Items:
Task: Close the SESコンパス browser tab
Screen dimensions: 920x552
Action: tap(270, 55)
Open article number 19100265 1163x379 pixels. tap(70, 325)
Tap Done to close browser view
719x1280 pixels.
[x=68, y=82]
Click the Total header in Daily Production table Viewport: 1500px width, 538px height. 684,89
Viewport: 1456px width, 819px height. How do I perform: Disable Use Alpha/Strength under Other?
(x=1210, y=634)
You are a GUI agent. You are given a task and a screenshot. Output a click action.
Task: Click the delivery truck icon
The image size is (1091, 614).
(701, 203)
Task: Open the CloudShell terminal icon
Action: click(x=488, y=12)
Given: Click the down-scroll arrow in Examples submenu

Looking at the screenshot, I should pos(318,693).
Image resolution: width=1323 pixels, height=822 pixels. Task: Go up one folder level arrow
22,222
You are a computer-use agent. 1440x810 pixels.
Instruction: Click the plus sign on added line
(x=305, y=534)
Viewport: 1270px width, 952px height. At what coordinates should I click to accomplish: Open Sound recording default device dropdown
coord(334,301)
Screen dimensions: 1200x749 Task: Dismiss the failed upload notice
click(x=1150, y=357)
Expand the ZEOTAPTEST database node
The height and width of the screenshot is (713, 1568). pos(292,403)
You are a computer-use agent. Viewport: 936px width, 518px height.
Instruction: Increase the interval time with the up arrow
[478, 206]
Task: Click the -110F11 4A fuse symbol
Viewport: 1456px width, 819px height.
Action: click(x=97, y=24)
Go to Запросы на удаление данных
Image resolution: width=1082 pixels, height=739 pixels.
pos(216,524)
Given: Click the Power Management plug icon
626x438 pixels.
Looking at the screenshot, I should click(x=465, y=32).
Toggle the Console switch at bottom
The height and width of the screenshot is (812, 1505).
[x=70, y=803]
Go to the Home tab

Written request: Above is the material. Set down again, unchanged, the lines starting at the one containing "Screen dimensions: 1200x749" and ending at the one containing "The height and width of the screenshot is (713, 1568).".

Result for this task:
Screen dimensions: 1200x749 Task: Dismiss the failed upload notice
click(x=1150, y=357)
Expand the ZEOTAPTEST database node
The height and width of the screenshot is (713, 1568). pos(292,403)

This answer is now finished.